Not from this folder alone. The examples mention tools like Slack, Email, Calendar, and Documents as ideal information sources, but this skill does not include bundled connectors here. In practice, either your agent environment must already expose those tools, or you must paste the relevant material in.
How is it better than a generic “write me an update” request?
Generic prompts often miss audience calibration and structure. The internal-comms guide improves outcomes by narrowing the task: for example, a 3P should be brief, leadership-readable, and split into Progress, Plans, and Problems. That constraint usually produces a more usable first draft.
How to Improve internal-comms skill
Give stronger source material, not just a broader request
The best upgrade is better inputs:
- bullet notes from team leads
- links to source docs
- Slack messages with reactions or visibility
- a list of shipped items, decisions, blockers, and upcoming work
- rough employee questions for FAQ synthesis
The skill improves dramatically when it has evidence to compress.
State the audience with precision
“Leadership,” “whole company,” and “teammates” are not interchangeable. Stronger prompt:
- “Write for executives who know the project name but not sprint-level details.”
- “Write for the full company, including non-technical teams.”
- “Write for employees already discussing this topic in Slack.”
Audience precision changes terminology, detail level, and what counts as important.
Separate facts, interpretations, and risks
A common failure mode in internal-comms usage is blending confirmed facts with optimistic narrative. To avoid that, provide inputs in three buckets:
- confirmed facts
- proposed framing
- unresolved questions or risks
That makes it easier for the model to avoid accidental overstatement.
Add explicit format constraints
If you want output that survives review, specify:
- max length
- bullet count
- required sections
- must-include links
- prohibited phrases
- level of confidence around uncertain items
For example, the newsletter example clearly benefits from bullet count and link expectations.

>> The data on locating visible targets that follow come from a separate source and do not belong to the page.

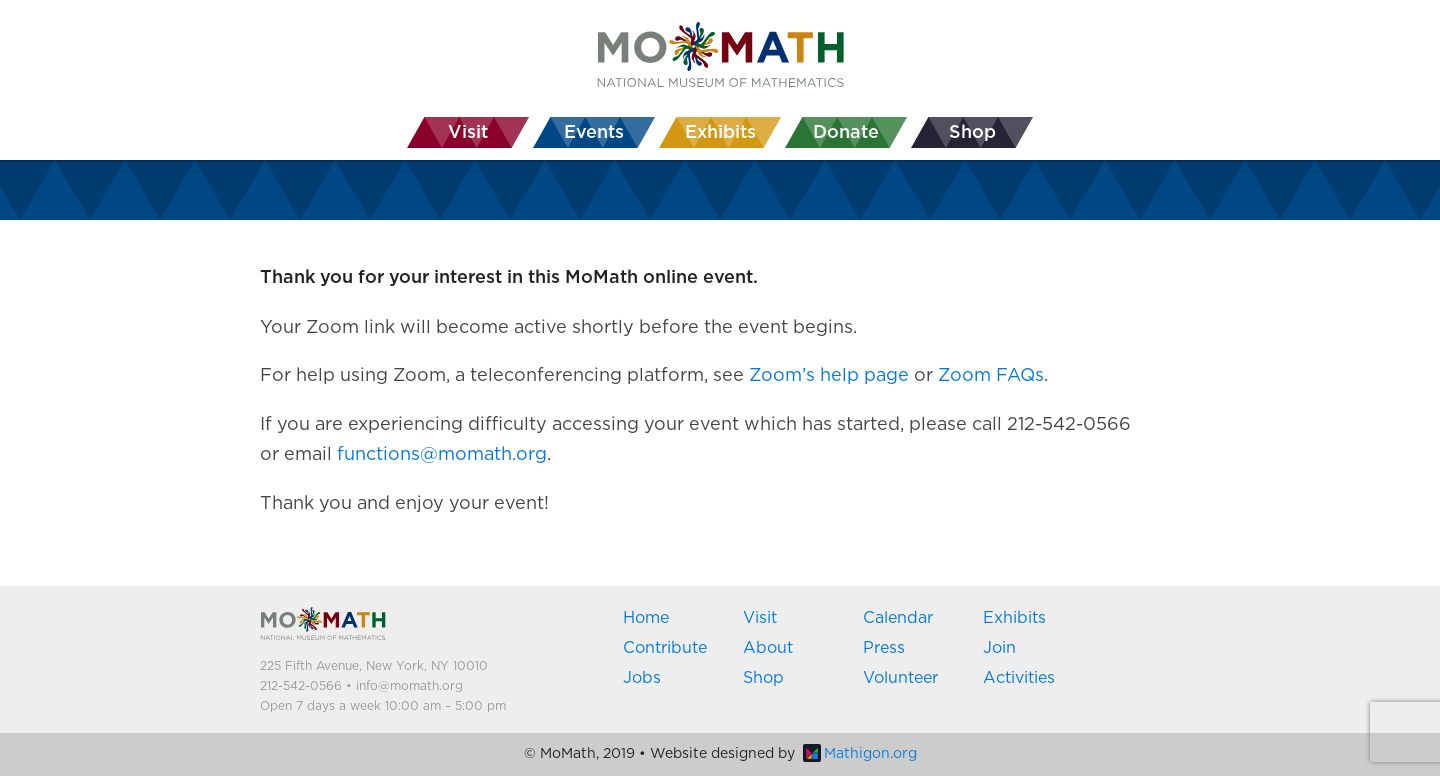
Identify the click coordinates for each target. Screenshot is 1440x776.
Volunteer (900, 678)
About (768, 648)
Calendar (898, 618)
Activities (1019, 678)
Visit (760, 618)
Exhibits (1014, 618)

The 3P example clearly benefits from strict brevity.
Improve the first draft with targeted revision asks
Do not just say “make it better.” Use revision prompts like:
- “Make the Problems section more concrete.”

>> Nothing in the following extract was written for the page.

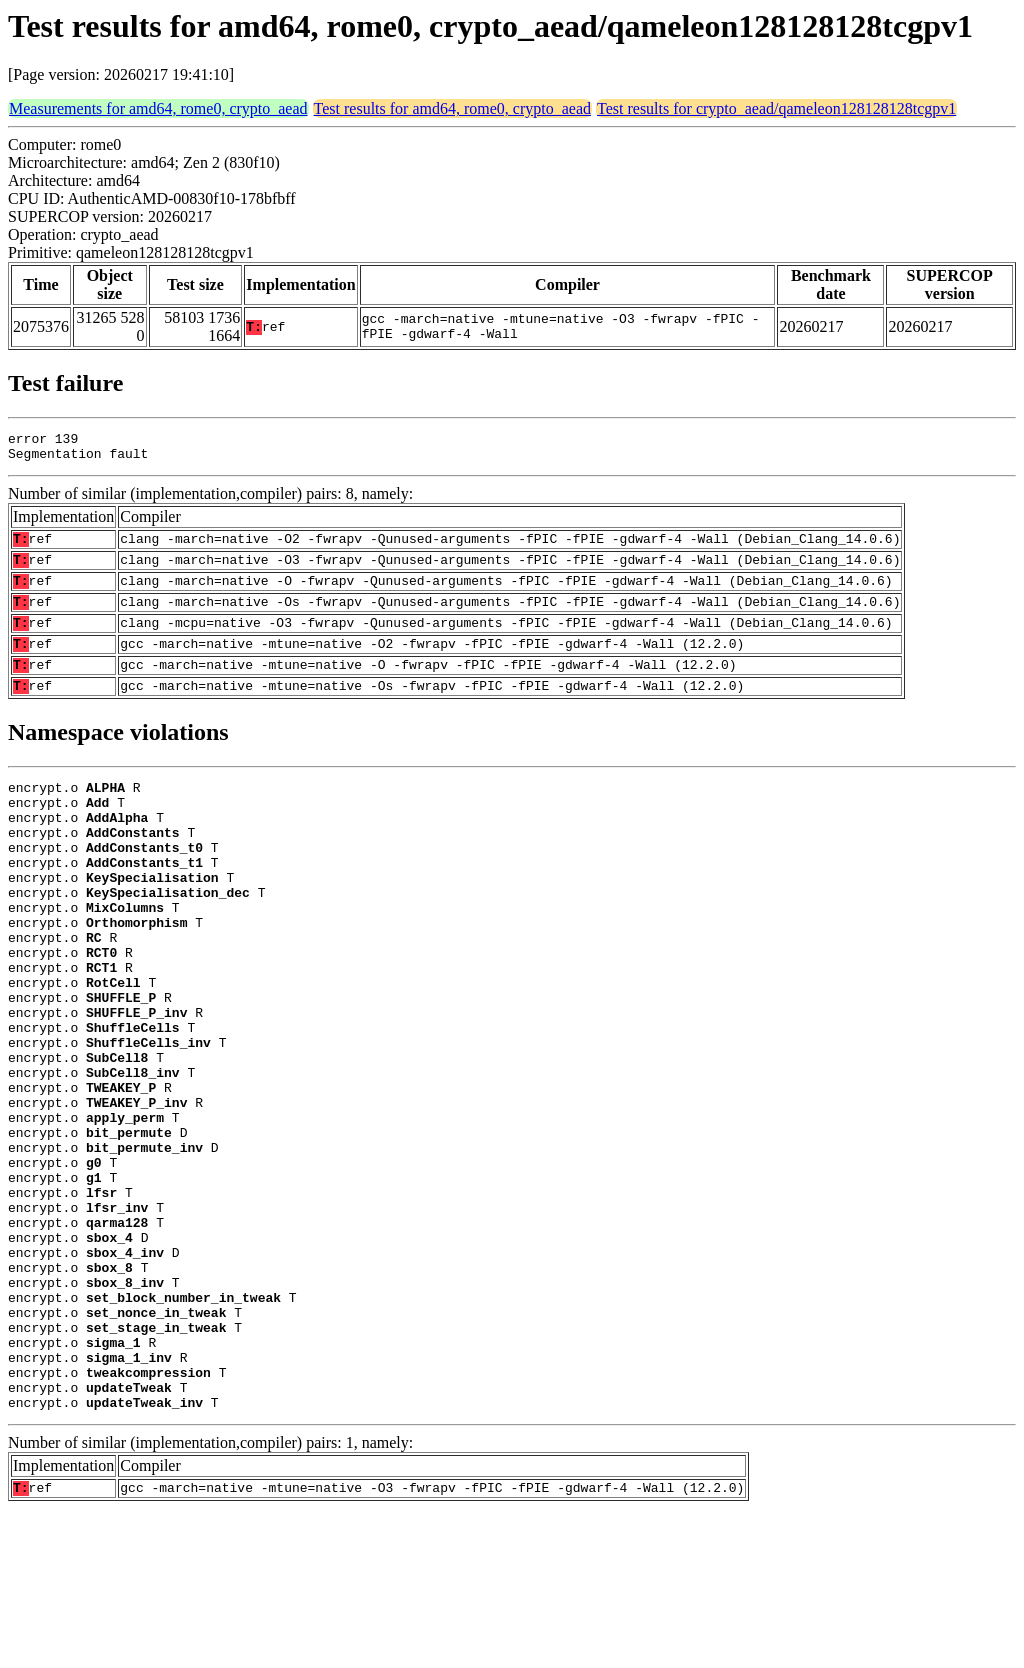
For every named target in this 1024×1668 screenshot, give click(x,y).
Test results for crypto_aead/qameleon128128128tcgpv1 (776, 108)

- “Cut jargon for a company-wide audience.”
- “Add links where a reader would want to click through.”
- “Reduce this from 220 words to 120 without losing the main blocker.”
- “Turn repeated project details into one executive summary line.”

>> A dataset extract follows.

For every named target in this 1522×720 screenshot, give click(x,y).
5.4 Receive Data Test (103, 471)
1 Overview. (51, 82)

These instructions align with the skill’s real strengths.
Watch for the main failure modes
The most common issues are:
- choosing the wrong example file
- writing at the wrong context level
- repeating raw notes instead of synthesizing them
- vague blockers
- missing links in newsletter-style outputs
- FAQs that answer what leadership wants to say rather than what employees are actually asking
Checking for these failure modes is the fastest way to improve internal-comms output quality.
Extend the skill for your company
If the stock internal-comms skill is close but not enough, the cleanest improvement is to add your own example files for:
- meeting recap format
- incident review summary
- launch announcement
- org change memo
- monthly business review digest
This skill’s design is example-driven, so adding company-native templates is usually more valuable than writing longer generic instructions.